Le banche svizzere, per antonomasia, sono considerate un paradiso fiscale e di riservatezza. Mettere i propri risparmi nei forzieri elvetici, vuol dire metterli al sicuro, o almeno così era fino alla decisione presa dalla Clariden Leu Ag. La più antica delle banche svizzere, la Clariden Leu Ag, che negli anni ha accolto tra i suoi clienti moltissime persone senza chiedere loro troppe informazioni, ora ha deciso di trasmettere, quando richiesto da Washington, i dati dei suoi correntisti.

A molti clienti statunitensi sono arrivate in questi giorni delle lettere della Clariden Leu Bag, che li informava che la titolarità dei loro conti, il saldo e i movimenti, potevano essere trasmetti alle autorità americane che avessero avanzato una richiesta ufficiale.

Si tratta di diverse migliaia di conti, appartenenti a persone considerate colpevoli di evasione fiscale. Al di là della bontà dell’intento di Washington, si evince che la proverbiale segretezza svizzera è stata incrinata.

Un risultato raggiunto dopo molti mesi di contrattazione.
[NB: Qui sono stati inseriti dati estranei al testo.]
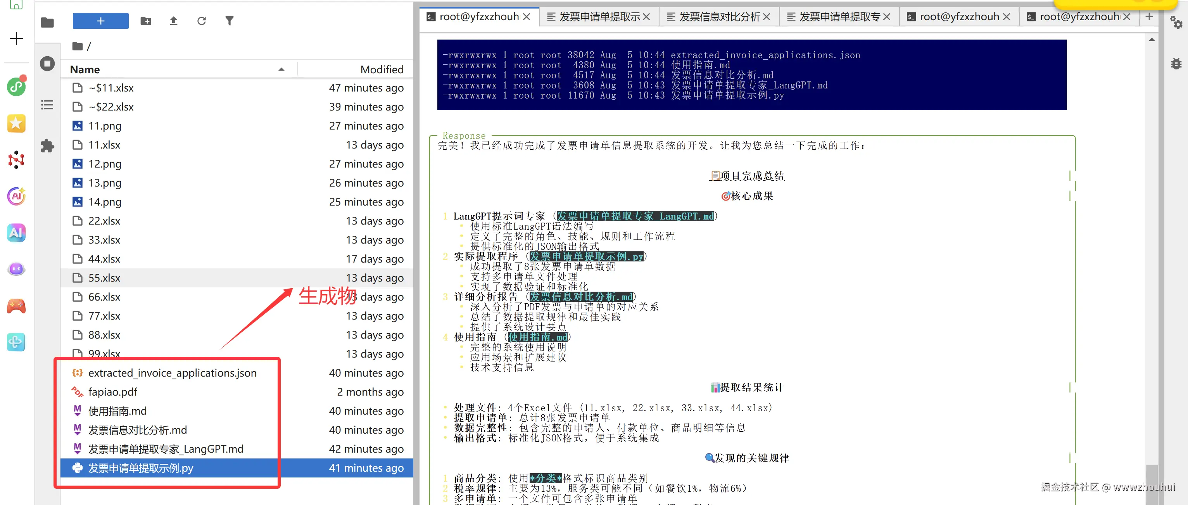The image size is (1188, 505).
Task: Create a new folder with toolbar icon
Action: (146, 21)
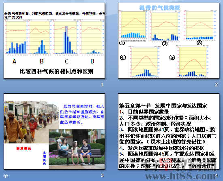Viewport: 223px width, 181px height.
Task: Click the www.ht88.com watermark link
Action: pyautogui.click(x=180, y=176)
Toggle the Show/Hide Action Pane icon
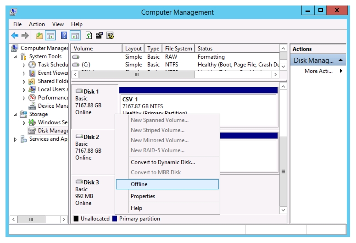356x243 pixels. (x=75, y=35)
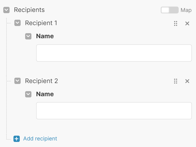Image resolution: width=196 pixels, height=147 pixels.
Task: Click the Add recipient link
Action: [40, 139]
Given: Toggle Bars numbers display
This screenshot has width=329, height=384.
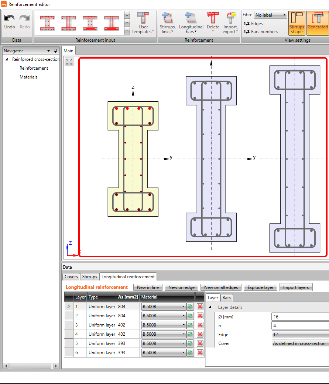Looking at the screenshot, I should pos(260,32).
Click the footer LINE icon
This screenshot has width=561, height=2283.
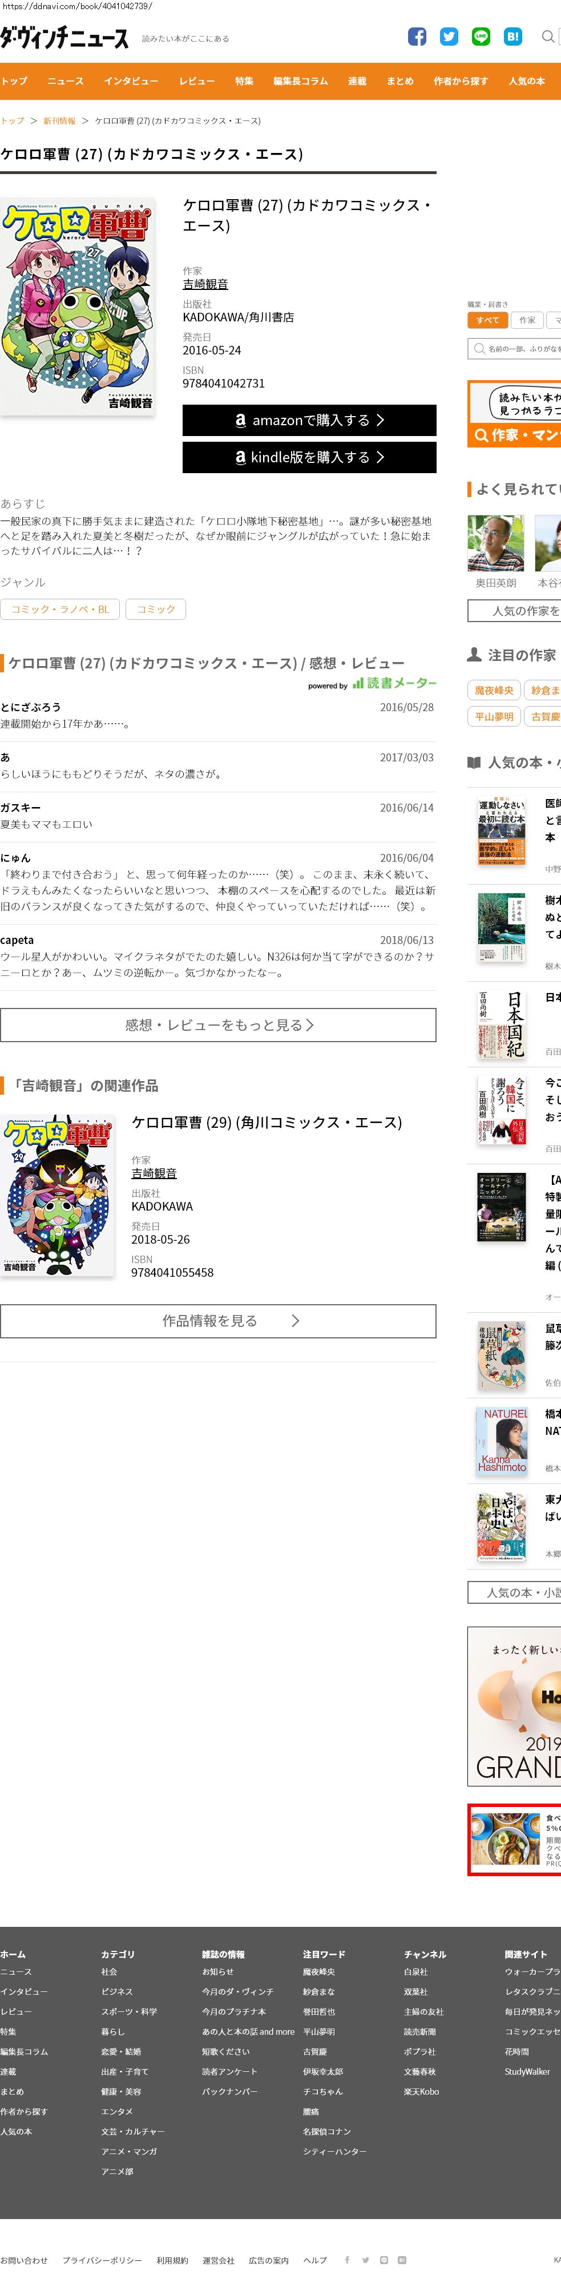click(384, 2259)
Già tra il 2008 e il 2009 l’asse Berna-Washington aveva vacillato dopo la richiesta delle autorità statunitensi alla UBS di comunicare loro i nomi dei correntisti americani.

Da quel momento in poi l’America ha cercato di riportare nei suoi forzieri un bel po’ di dollari e lo ha fatto mettendo in ginocchio la riservatezza svizzera. Chissà che i frutti del lavoro fatto da Washington possano essere goduti anche da altri stati.